3. Is there any impact related to network traffic when desktops are
downloading the GPO contents and Domain Controllers
4. Is there any other Avtive Directoy related impact?
I mean is there in general any impact on domain controllers if group
policy
is utilized? Is it better for Domain Controllers health to avoid using
group
policy feature? Is group policy a bad feature of Active Directory, so that
it
is better to keep it unused and unutilized?
What about utilizing Group Policy for Software Installations, does this
have
any impact on active directory.
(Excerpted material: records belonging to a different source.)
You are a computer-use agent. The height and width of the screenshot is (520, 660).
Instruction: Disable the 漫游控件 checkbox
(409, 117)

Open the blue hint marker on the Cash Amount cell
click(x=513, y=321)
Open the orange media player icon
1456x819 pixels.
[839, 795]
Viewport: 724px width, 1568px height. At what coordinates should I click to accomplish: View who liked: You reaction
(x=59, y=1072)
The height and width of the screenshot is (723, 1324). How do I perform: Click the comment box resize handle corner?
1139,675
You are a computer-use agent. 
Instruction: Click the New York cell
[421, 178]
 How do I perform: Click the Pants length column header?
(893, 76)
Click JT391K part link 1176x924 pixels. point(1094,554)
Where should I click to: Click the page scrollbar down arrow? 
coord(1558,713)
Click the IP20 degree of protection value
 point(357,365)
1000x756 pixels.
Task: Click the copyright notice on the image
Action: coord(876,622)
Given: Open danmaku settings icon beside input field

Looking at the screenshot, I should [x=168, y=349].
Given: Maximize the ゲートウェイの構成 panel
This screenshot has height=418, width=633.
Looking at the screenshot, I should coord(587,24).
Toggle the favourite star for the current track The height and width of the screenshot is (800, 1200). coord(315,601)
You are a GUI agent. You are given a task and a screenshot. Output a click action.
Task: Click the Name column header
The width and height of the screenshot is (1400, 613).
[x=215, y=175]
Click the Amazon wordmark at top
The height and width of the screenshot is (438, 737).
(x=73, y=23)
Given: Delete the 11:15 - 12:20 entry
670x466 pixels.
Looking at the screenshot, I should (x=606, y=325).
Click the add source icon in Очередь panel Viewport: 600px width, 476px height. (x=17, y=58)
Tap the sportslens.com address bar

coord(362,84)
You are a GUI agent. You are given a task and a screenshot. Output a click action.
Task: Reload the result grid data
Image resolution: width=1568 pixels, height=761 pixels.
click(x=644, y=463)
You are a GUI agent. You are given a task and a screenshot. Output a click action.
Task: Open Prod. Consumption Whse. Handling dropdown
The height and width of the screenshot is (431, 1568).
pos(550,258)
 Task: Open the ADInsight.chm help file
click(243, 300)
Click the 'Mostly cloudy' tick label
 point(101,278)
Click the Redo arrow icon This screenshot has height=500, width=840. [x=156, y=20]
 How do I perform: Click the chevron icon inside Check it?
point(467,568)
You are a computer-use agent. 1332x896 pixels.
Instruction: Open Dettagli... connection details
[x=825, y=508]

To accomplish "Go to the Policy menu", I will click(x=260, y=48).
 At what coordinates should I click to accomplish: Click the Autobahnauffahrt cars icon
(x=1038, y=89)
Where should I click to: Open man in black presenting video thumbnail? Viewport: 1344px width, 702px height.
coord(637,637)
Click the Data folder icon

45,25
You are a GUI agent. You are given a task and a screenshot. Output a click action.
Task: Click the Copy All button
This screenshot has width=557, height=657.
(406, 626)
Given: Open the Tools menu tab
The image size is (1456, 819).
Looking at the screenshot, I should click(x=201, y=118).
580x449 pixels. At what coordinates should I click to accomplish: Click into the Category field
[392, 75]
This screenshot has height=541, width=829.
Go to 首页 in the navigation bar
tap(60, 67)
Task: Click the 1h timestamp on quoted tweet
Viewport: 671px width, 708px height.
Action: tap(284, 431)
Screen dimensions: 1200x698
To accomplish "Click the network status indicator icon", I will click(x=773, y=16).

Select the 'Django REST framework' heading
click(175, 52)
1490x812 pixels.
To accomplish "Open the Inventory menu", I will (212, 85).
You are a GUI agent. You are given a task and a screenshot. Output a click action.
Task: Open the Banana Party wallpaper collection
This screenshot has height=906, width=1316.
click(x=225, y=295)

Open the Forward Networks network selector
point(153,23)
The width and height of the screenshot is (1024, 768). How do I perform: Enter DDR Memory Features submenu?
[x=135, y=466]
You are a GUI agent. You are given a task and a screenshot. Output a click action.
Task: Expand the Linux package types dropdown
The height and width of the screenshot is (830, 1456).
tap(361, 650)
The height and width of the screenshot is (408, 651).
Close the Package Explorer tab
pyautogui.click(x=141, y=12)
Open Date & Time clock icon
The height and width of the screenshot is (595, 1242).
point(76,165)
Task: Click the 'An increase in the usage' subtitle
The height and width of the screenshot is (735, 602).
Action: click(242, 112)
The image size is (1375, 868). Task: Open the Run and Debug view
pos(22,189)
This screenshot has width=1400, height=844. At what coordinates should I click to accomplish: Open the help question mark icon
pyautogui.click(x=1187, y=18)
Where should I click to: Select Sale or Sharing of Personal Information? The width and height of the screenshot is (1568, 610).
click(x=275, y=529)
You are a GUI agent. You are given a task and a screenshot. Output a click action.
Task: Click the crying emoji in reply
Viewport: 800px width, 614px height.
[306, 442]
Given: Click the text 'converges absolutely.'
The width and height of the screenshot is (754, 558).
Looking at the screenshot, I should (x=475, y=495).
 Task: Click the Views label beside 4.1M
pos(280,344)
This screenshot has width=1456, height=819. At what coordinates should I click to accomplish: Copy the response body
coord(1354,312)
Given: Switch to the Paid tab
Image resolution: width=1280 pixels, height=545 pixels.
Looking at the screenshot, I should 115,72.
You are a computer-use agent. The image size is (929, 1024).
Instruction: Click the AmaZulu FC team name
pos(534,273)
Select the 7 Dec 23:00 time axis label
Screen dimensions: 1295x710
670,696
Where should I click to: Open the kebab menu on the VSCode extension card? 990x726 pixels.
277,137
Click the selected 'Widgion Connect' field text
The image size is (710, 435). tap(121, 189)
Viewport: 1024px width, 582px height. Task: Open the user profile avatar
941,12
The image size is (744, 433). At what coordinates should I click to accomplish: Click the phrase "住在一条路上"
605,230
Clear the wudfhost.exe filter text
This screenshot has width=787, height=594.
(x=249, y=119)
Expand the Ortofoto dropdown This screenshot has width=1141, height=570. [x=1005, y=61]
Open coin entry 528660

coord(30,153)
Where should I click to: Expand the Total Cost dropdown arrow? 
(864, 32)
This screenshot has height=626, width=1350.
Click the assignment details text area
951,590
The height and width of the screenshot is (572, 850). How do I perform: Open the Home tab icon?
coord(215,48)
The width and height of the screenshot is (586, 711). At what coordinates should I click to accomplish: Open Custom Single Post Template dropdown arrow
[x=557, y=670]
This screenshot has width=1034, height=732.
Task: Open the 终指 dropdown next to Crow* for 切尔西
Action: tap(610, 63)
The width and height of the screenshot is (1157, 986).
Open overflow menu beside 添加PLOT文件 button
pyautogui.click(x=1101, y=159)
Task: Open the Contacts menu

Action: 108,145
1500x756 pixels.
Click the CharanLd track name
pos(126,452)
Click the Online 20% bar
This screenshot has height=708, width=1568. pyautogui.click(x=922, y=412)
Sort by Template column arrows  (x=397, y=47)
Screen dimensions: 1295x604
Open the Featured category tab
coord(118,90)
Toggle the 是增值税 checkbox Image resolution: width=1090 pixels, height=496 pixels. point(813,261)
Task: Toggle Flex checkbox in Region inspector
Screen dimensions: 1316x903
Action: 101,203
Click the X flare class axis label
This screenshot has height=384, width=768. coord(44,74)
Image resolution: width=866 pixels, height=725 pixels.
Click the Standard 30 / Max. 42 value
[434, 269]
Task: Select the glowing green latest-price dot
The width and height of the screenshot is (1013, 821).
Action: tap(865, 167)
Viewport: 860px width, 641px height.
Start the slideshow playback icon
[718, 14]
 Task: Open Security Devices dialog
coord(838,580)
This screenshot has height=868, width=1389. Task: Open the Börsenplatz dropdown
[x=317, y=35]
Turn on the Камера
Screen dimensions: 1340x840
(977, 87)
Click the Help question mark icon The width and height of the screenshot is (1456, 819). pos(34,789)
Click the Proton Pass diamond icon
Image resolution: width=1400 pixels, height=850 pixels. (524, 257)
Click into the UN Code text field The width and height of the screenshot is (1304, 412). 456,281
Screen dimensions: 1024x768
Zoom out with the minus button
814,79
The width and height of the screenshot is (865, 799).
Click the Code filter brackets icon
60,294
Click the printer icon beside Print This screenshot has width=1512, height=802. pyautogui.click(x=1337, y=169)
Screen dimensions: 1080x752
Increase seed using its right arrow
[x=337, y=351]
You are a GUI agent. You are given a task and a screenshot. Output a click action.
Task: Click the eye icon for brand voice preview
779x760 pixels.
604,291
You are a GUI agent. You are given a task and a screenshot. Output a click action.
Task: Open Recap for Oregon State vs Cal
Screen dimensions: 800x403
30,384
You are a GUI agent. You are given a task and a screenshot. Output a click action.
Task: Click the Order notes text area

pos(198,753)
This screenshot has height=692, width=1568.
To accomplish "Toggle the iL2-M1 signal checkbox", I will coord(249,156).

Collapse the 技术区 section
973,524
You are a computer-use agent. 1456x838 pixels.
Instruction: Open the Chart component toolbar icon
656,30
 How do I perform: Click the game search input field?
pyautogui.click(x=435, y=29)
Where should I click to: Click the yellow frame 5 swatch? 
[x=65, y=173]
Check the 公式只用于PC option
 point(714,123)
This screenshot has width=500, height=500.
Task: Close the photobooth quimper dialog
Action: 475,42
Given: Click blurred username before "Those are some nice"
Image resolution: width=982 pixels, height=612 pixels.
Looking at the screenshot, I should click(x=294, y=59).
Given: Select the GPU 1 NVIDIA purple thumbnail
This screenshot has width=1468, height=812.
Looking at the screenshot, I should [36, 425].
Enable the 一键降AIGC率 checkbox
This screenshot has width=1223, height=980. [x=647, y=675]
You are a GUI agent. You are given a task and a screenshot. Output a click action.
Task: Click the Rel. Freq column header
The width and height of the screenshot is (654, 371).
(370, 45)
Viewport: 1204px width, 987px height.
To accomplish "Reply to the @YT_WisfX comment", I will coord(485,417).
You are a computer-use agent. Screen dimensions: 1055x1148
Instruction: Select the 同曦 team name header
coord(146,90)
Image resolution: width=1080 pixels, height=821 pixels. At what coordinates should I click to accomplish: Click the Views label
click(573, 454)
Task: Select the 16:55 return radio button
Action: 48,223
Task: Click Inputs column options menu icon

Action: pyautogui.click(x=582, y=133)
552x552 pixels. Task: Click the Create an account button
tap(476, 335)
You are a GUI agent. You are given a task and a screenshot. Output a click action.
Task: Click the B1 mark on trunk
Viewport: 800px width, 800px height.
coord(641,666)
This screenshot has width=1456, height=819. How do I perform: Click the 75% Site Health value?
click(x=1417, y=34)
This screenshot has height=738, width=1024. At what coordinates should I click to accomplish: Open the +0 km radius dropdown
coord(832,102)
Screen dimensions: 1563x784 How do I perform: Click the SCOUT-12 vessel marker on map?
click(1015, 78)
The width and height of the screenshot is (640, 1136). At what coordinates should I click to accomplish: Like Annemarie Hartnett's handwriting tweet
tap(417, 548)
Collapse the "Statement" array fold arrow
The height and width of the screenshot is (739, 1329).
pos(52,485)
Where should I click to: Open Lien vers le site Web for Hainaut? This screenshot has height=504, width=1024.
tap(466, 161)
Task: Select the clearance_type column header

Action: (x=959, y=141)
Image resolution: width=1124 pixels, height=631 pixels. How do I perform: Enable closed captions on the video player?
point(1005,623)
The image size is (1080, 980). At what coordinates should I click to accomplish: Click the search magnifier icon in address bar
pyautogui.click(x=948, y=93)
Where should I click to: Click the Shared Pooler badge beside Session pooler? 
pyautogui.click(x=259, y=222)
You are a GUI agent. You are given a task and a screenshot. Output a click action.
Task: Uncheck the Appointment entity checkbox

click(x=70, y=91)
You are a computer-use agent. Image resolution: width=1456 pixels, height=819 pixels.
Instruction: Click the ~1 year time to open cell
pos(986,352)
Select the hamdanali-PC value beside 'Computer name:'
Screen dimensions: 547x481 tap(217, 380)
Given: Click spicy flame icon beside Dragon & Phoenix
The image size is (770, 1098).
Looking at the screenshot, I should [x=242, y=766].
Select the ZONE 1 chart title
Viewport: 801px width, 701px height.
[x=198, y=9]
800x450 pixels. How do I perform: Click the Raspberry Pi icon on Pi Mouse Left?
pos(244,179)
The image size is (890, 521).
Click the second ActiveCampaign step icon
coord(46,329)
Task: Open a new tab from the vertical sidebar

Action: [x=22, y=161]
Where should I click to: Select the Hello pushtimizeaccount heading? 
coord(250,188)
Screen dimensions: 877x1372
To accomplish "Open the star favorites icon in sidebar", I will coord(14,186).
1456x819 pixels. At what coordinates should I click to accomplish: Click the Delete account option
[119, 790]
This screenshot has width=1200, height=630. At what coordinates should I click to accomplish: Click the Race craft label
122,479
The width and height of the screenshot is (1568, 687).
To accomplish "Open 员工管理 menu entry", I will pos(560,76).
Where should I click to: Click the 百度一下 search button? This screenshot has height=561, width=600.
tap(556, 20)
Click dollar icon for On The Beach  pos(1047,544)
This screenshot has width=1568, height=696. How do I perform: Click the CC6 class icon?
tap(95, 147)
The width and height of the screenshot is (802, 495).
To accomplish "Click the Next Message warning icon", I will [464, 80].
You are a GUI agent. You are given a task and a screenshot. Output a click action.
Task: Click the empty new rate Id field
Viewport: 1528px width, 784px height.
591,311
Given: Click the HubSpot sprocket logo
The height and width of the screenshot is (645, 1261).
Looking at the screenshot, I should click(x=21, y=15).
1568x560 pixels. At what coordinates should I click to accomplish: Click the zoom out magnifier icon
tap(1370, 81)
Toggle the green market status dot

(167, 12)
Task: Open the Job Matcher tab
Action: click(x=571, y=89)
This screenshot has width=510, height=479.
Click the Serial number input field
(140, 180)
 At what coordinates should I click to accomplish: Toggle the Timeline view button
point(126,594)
Some people are saying, that if you use
group
policy for software deployment then this is wrong and has bad effects on
domain controllers, and that software deployment should be managed using
SMS!!! I know the limitations of software Installation and management
using
group policy, but I was unable to find any Microsoft document saying Group
policy should not be used for this purpose and has side effects?? So,
please
advise me as per your experience in
this.
-------------------------------------------------------------
Regards,
Tariq Ziad

"Roger Abell [MVP]" wrote:

Tariq
I attempt to address your ideas/concerns with inlined comments.
Roger

"Tariq Ziad" <TariqZiad@xxxxxxxxxxxxxxxxxxxxxxxxx> wrote in message
news:EA06E05B-FFF1-4558-99DB-65EAF380608F@xxxxxxxxxxxxxxxx
Thanks Roger for the reply.

All your reply was read carefully.
Regarding the idea of prototype GPO that would be created and delegated
control to DESKTOP TEAM upon their need, I'd like to ask you what if I
want
to think from segregation point of view:
1. DESKTOP TEAM is responsible of all desktops in the company, and they
have
nothing to do with servers, except some servers related to desktop
administration and management such as the WSUS that is utilized for
updating
DEKTOPS Windows OS.
2. SYSTEM TEAM is responsible of DB servers, Application servers,
Exchange
servers, and Domain Controllers.


OK, this makes sense, except perhaps for the WSUS part.
You can make the individuals have capability within the wsusadmin
interface without them being admins of or enpowered over config of
the server itself (the one hosting the WSUS install).
If they have this, then do not make your servers clients of your WSUS,
since they would be able to control approval of updates for those
servers.

If I want a small, well-informed group of people (as you said) of
DESKTOP
TEAM to handle even creation of GPO and utilize it for DESKTOPs
standardization and automated deployment without affecting SYSTEM TEAM
area
of responsibility, then as per your reply will do the following:
A. Delegate the required members of DESKTOP TEAM the control of Group
Policy creation, and stop GPOs from being applied on servers by:
1. Segregating Servers from Desktops (Separate OU for Servers)
2. Delegating control of group policy creating on Domain level,
or
OUs
A.1 is needed. A.2 does not come into play - GPOs are always created as
objects in the domain. The creation of a GPO is not relevant to where it
has effect - rather where it is linked is important. Only delegate the
ability
to link GPOs on OUs that contain machines managed by Desktop Team
3. Blocking inheritance of Domain Level Group policies for the
servers OU, so this way no any Desktop Group Policy will be inherited
to
the
Servers OU. So, servers will be segregated from desktops in group
policy
appliance
A.3 not needed. Desktop Team could not link to domain level, nor to
Domain Controllers OU or any OU except OUs where you made delegation
of ability to link GPOs.

B. Regarding Domain Controllers impact and risks:

There are none if you do delegations correctly and if you do not
give ability to alter settings in GPOs other than the ones linked
to OUs of Desktop Team

1. Regarding growth in GPOs: why not to Monitor the growth of
GPOs
and advise DESKTOP TEAM to do preventive maintenance of group policies,
especially if this is just assigned to only a small, well-informed
group
of
people as you said?
This is situational. One needs to assess alternative relative to the
characteristics of your support group / employees.
GPOs can become messy when they get defined willy-nilly for
what each of a number of people think is a good reason.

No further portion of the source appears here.